• **Document segment**
* * * *

Can Turkey push back Iran’s ambitions in Syria?

As both Turkey and Iran forces themselves as essential players in the Syrian crisis, their interests seem to start contradicting and the struggle of power between the two countries became a tool for them to sideline one another.

Turkey and Iran are now on a collision course, mostly because of their involvement as the region’s major Sunni and Shiite powers in the deepening sectarian conflicts in Iraq and Syria. Their inability to accommodate each other has the potential to undermine or even undo the strong ties they have developed over the past two decades, as their economies became increasingly intertwined.

This collision became most notably after their involvement in the Syrian crisis, as Iran seeks to change the face of the country and Turkey wants to keep Syria united and strong.

Turkish military operations

Turkey’s military involvement in Syria and Iraq is partly a response to the perception that Iran is increasingly encroaching on its historic sphere of influence, especially in and around the Aleppo and Mosul battlefields close to its southern border.

In addition, the Turkish government is fighting ISIS in both Syrian and Iraq and the US-backed Kurdish militants in Syria to clear its borders of any unwanted danger.

Syrian rebels supported by the Turkish Army are currently advancing southward, having pushed the Islamic State out of the towns of Jarablous, al-Rai and Dabiq near the Turkish border between August and October. They are now at the gates of the town of al-Bab, and the stage is set for confrontation.

The strategically important city is held by the Islamic State but coveted by others: the United States-backed P.Y.D. closing in from the east, and the Syrian Army and Iranian-allied forces from the south. Already, some officials have alleged that an Iranian-made drone was involved in killing four Turkish soldiers in an air attack near al-Bab on Nov. 24.

Friction between the two countries and their proxies is rising alarmingly at a time that mutual trust has reached a nadir.

Tehran interprets Turkey’s Syria policy as primarily a product of a neo-Ottoman ambition to regain clout and empower pro-Turkey Sunnis in territories ruled by its progenitor. “What changed in Syria” after the civil war began “was neither the government’s nature nor Iran’s ties with it, but Turkish ambitions,” an Iranian national security official told me. Moreover, Iran blames Turkey for not stemming the flow of Syria-bound jihadists through Turkish territory and for giving them logistical and financial support.

* * * *

• **Data segment**
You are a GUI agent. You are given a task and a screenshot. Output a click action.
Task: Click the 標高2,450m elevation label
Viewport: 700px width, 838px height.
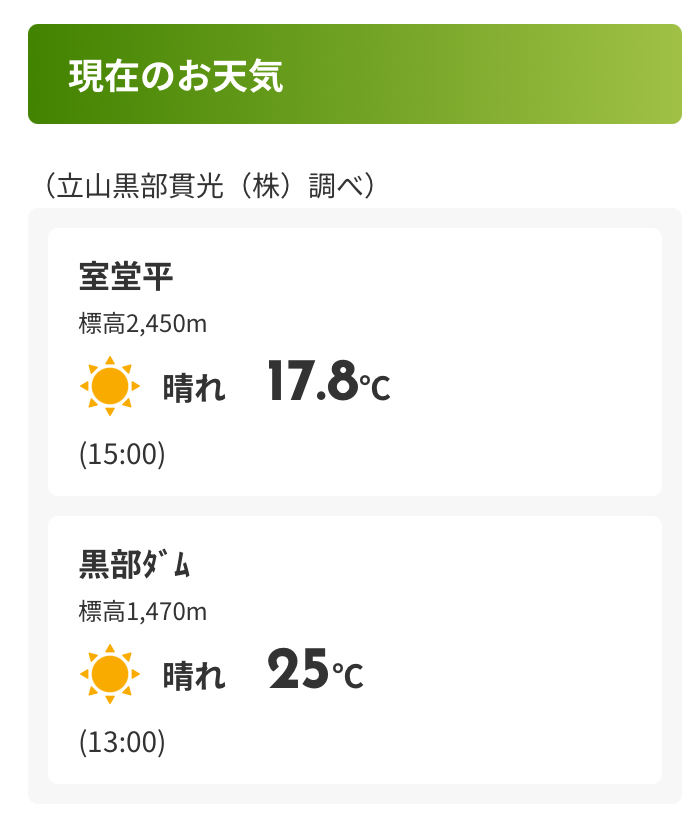(142, 323)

* * * *

• **Task set**
• 1. Give again, word for word, the passage of the article on Turkey and Iran in Syria starting with "This collision became" and going on through "any unwanted danger.".
• 2. According to the article on Turkey and Iran in Syria, which towns near the Turkish border did the Turkish-backed Syrian rebels push the Islamic State out of?

• **Task-by-task answers**
• 1.
This collision became most notably after their involvement in the Syrian crisis, as Iran seeks to change the face of the country and Turkey wants to keep Syria united and strong.

Turkish military operations

Turkey’s military involvement in Syria and Iraq is partly a response to the perception that Iran is increasingly encroaching on its historic sphere of influence, especially in and around the Aleppo and Mosul battlefields close to its southern border.

In addition, the Turkish government is fighting ISIS in both Syrian and Iraq and the US-backed Kurdish militants in Syria to clear its borders of any unwanted danger.

• 2. Jarablous, al-Rai and Dabiq.